The board decided to follow selectmen Chairman Stephen Themelis' suggestion to leave the issue open for discussion as specific positions open up in town government.
Green said that trying to get by without immediately filling open positions could save the town money as it attempts to close a $225,000 budget deficit.
"Our biggest expenses are our staff line items, our salaries and hourly wages. The Finance Committee has been looking at an override, and if that doesn't pass we're going to have to look at making some pretty large cuts," Green said.
He said the suggestion was a way of "looking down the road" at how the town can control its finances.
"If we lose someone, or someone leaves, can we try to get by without filling the position for a few months," Green said. "If we do go for the override and it doesn't pass, this will help soften the blow."
The town's budget deficit began in 2007 as a $2 million deficit that resulted from a combination of the recession, low growth and the town drawing from its reserves to fund the operational budget.

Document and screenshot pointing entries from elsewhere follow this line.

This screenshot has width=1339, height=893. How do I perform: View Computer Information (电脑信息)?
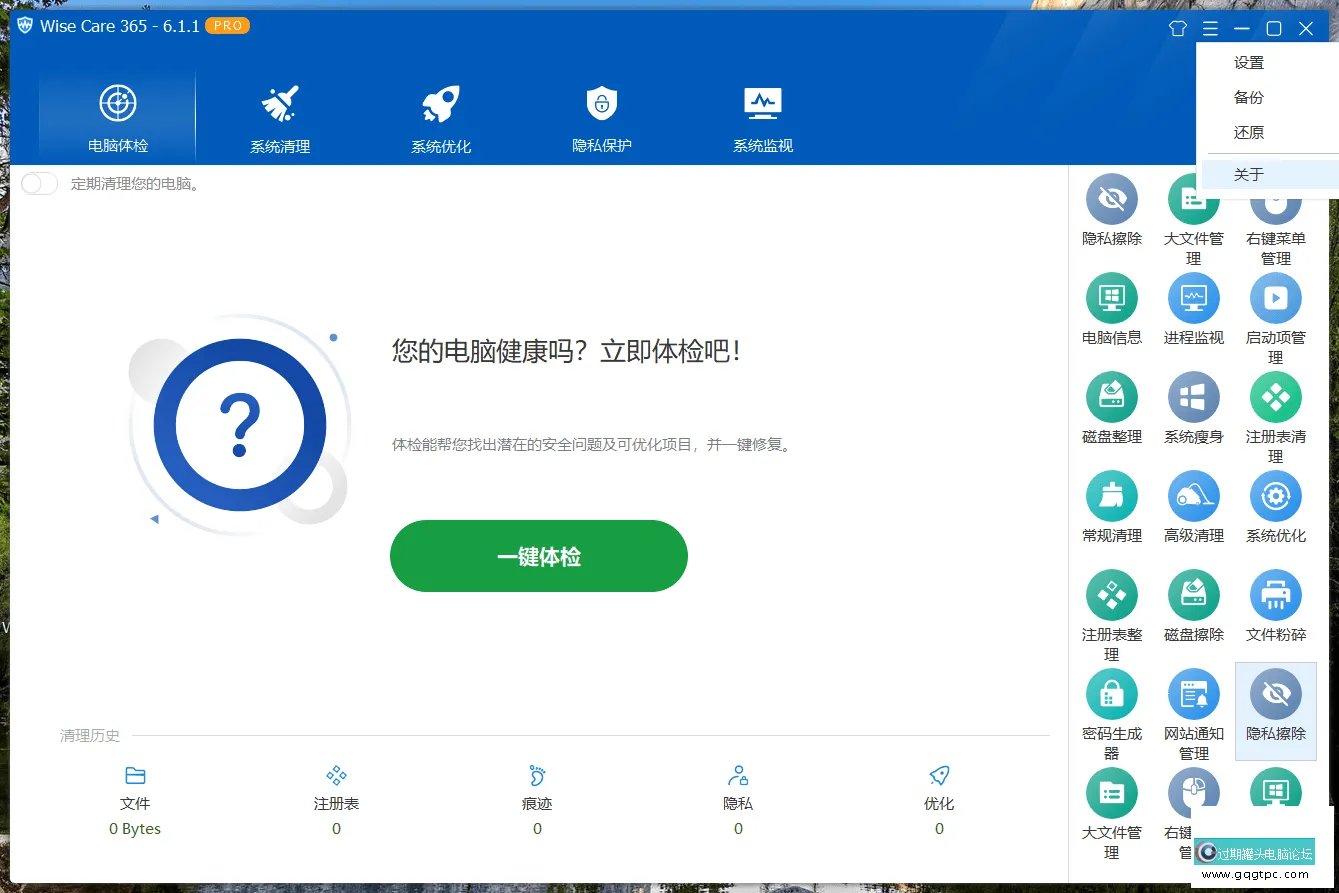(x=1112, y=298)
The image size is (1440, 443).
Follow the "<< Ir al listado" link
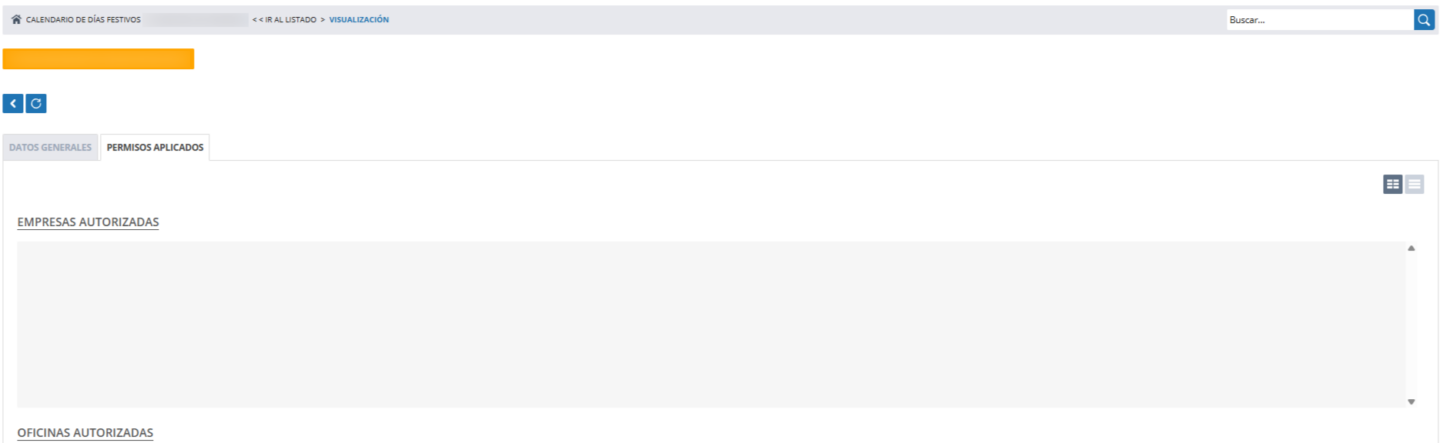point(284,20)
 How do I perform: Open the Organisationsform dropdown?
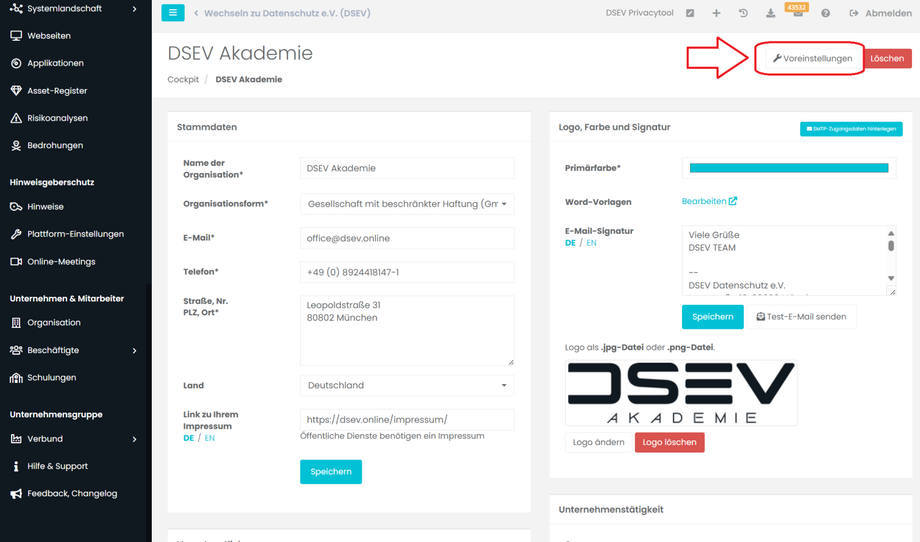pos(407,204)
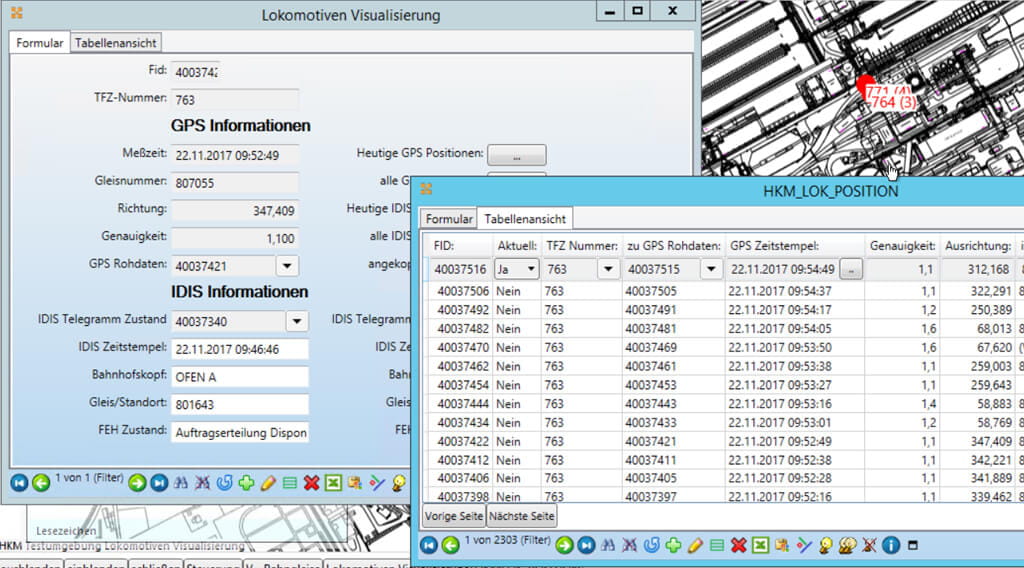Click the Excel export icon in HKM_LOK_POSITION toolbar
Image resolution: width=1024 pixels, height=568 pixels.
tap(761, 545)
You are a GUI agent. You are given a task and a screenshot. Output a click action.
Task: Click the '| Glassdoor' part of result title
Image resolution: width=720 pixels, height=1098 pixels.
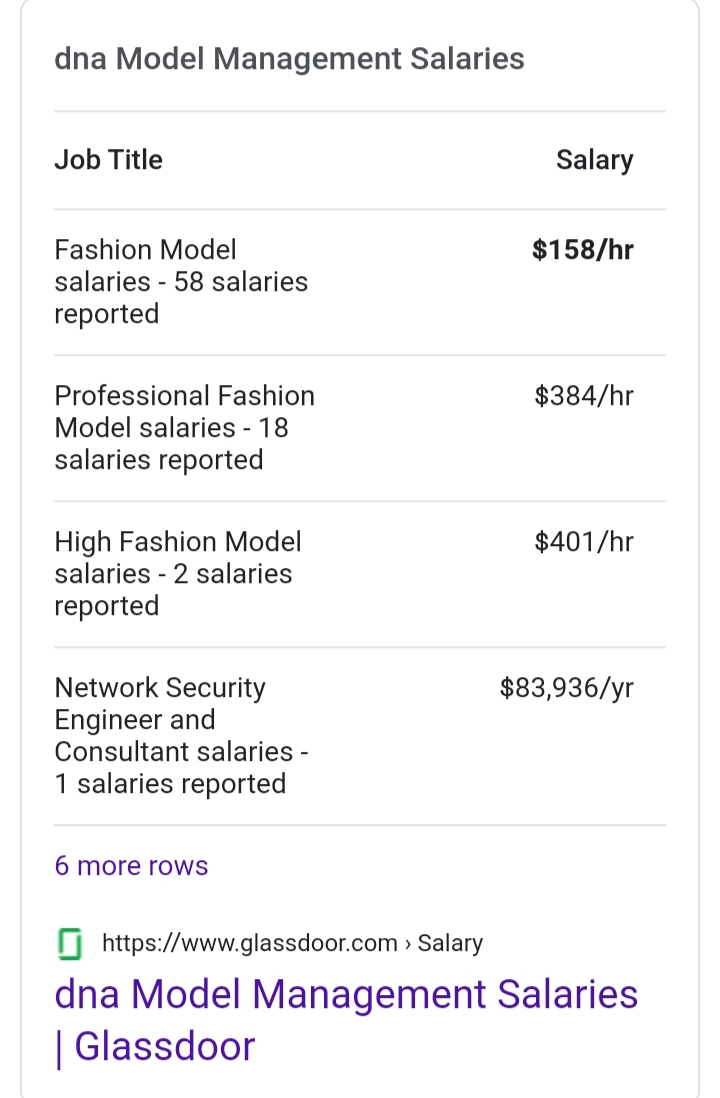(x=155, y=1047)
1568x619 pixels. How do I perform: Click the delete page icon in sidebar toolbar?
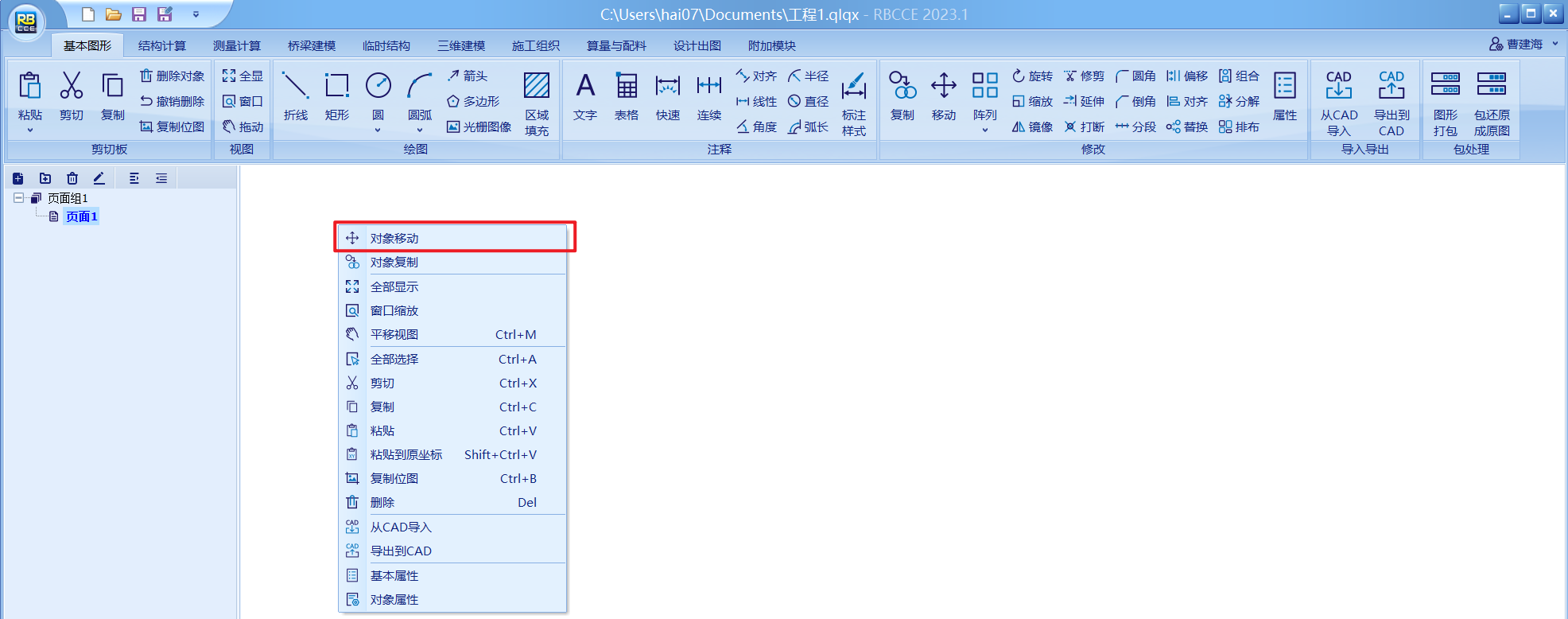pyautogui.click(x=72, y=178)
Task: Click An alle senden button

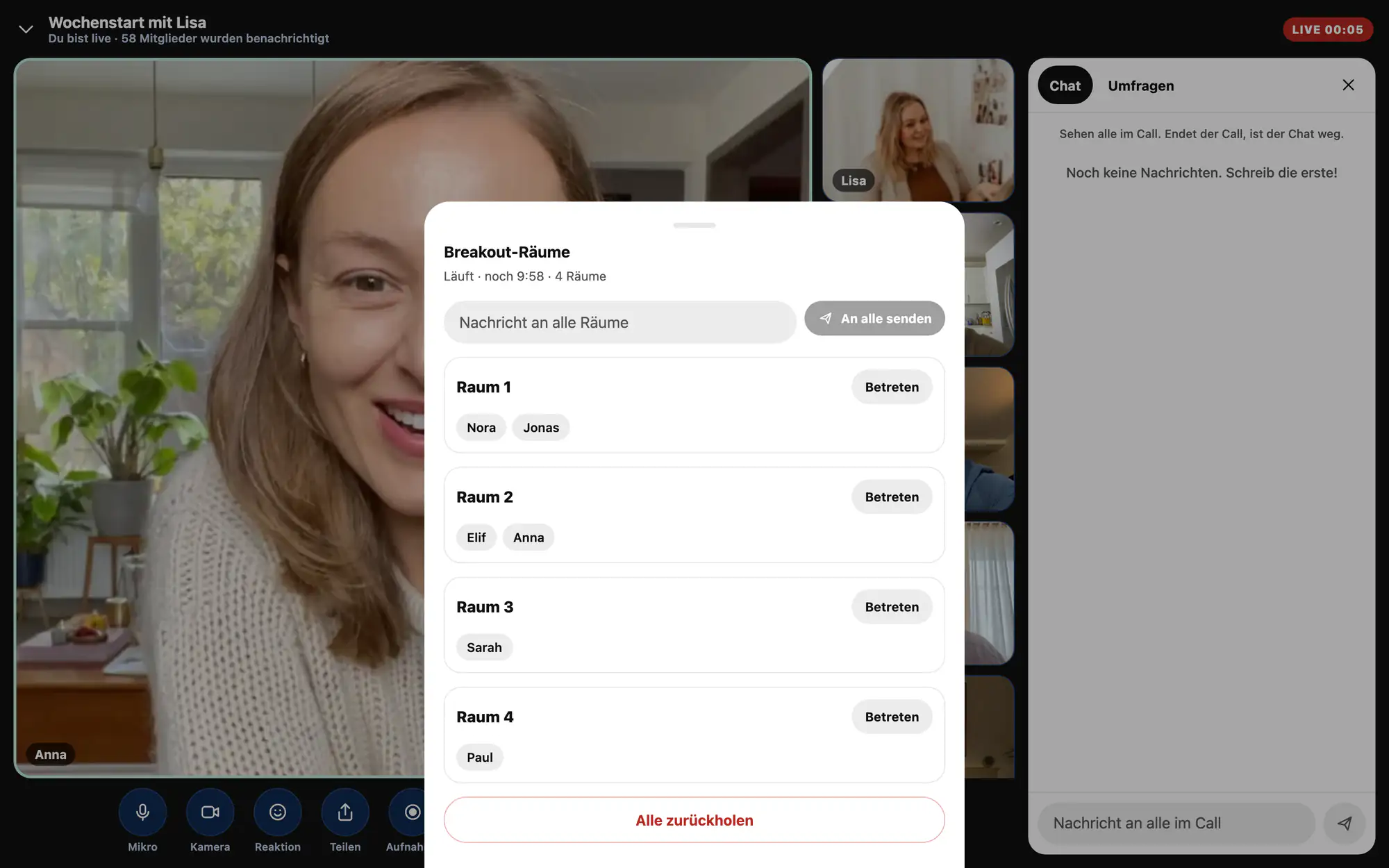Action: click(x=874, y=318)
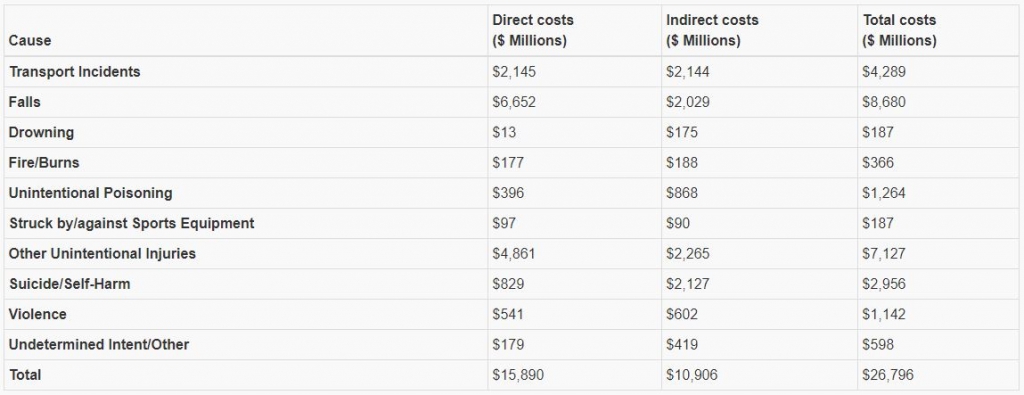This screenshot has width=1024, height=395.
Task: Click the Violence row label
Action: pyautogui.click(x=37, y=314)
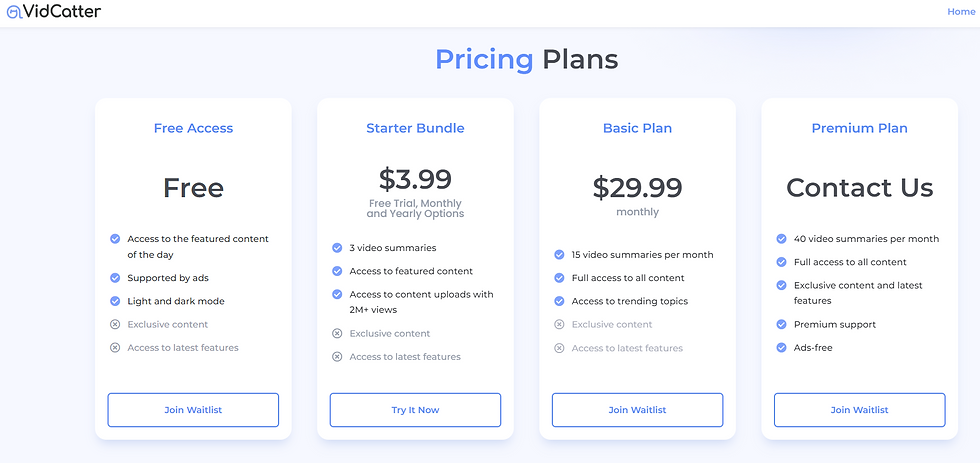Click the checkmark beside Ads-free
The height and width of the screenshot is (463, 980).
tap(781, 347)
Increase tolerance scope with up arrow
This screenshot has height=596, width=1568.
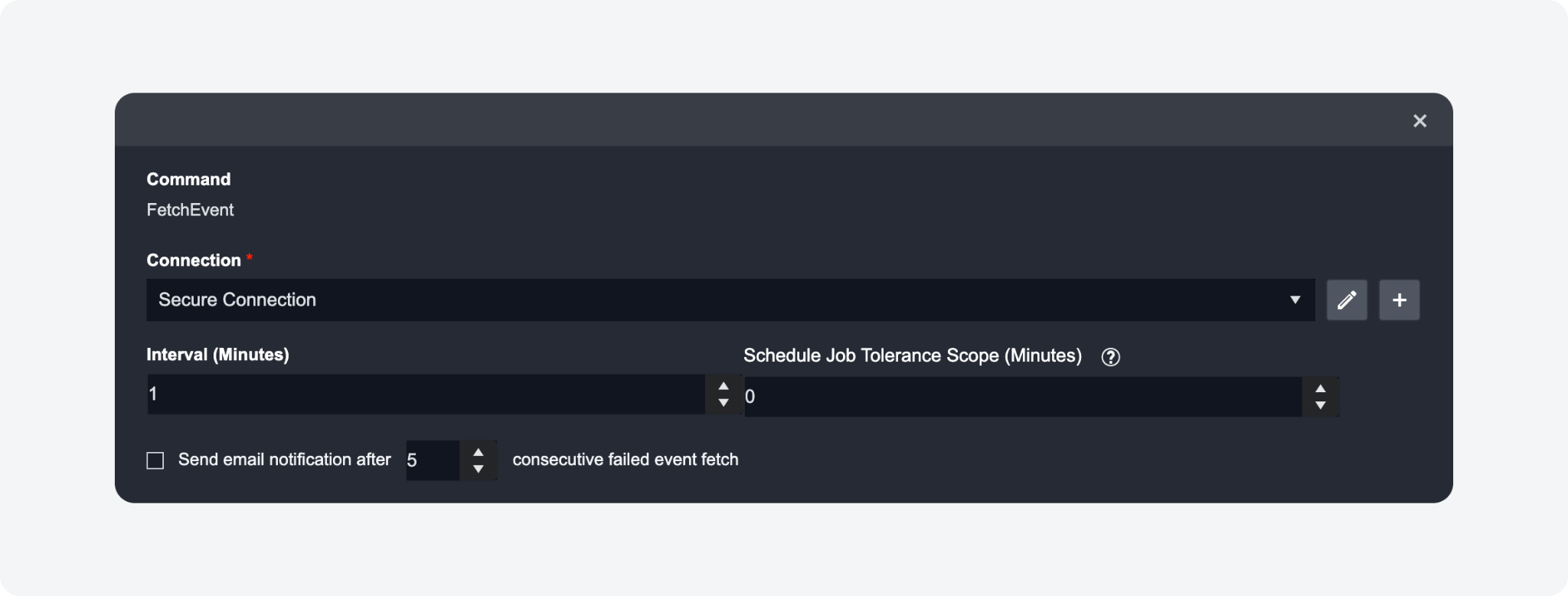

The town has been working to close the gap ever since.
Earlier in Tuesday's meeting meeting, Town Administrator John Moak had announced that Pepperell's enrollment in Nashoba Valley Technical High School had increased by 25 students this year, which could lead to an increase in Pepperell's contribution to that school's budget.
This potential increase, along with other town expenses, could make it difficult to close the budget deficit without such a measure, Green said.
Green said the town's options for increasing revenue are limited, including a tax increase or a marketing campaign to increase moves to Pepperell for families and businesses.
"When you're expecting revenues to be short, you just try to fill in," he said.
Town Administrator John Moak said closing the budget deficit is a high priority, and could involve budget cuts.
"If we can't close this gap, something has to be done, and none of it is pretty," Moak said. "I think we do give good service and I'd like it to be better, but we also have a $225,000 deficit that can't continue," Moak said.
Selectmen will be taking hiring on a case-by-case basis and are not proposing any budget cuts at this time.
The board also received an update from Systems Administrator Martin Cadek on the IT updates he has made since starting the job eight months ago.
In that time, Cadek said he helped implement the town's new online payroll system, rewired and simplified the network at Town Hall and created a database for the Animal Control Officer to track her work.
Cadek said his next priority is updating the email system. Under the current system, emails can only be accessed from a local computer and simple tasks, such as setting an out of office message, are impossible.
"It's simple things like that add up to a wide range of issues," Cadek said.
He said he is hoping to propose a switch to Microsoft Exchange at spring's Town Meeting, which could cost about $20,000.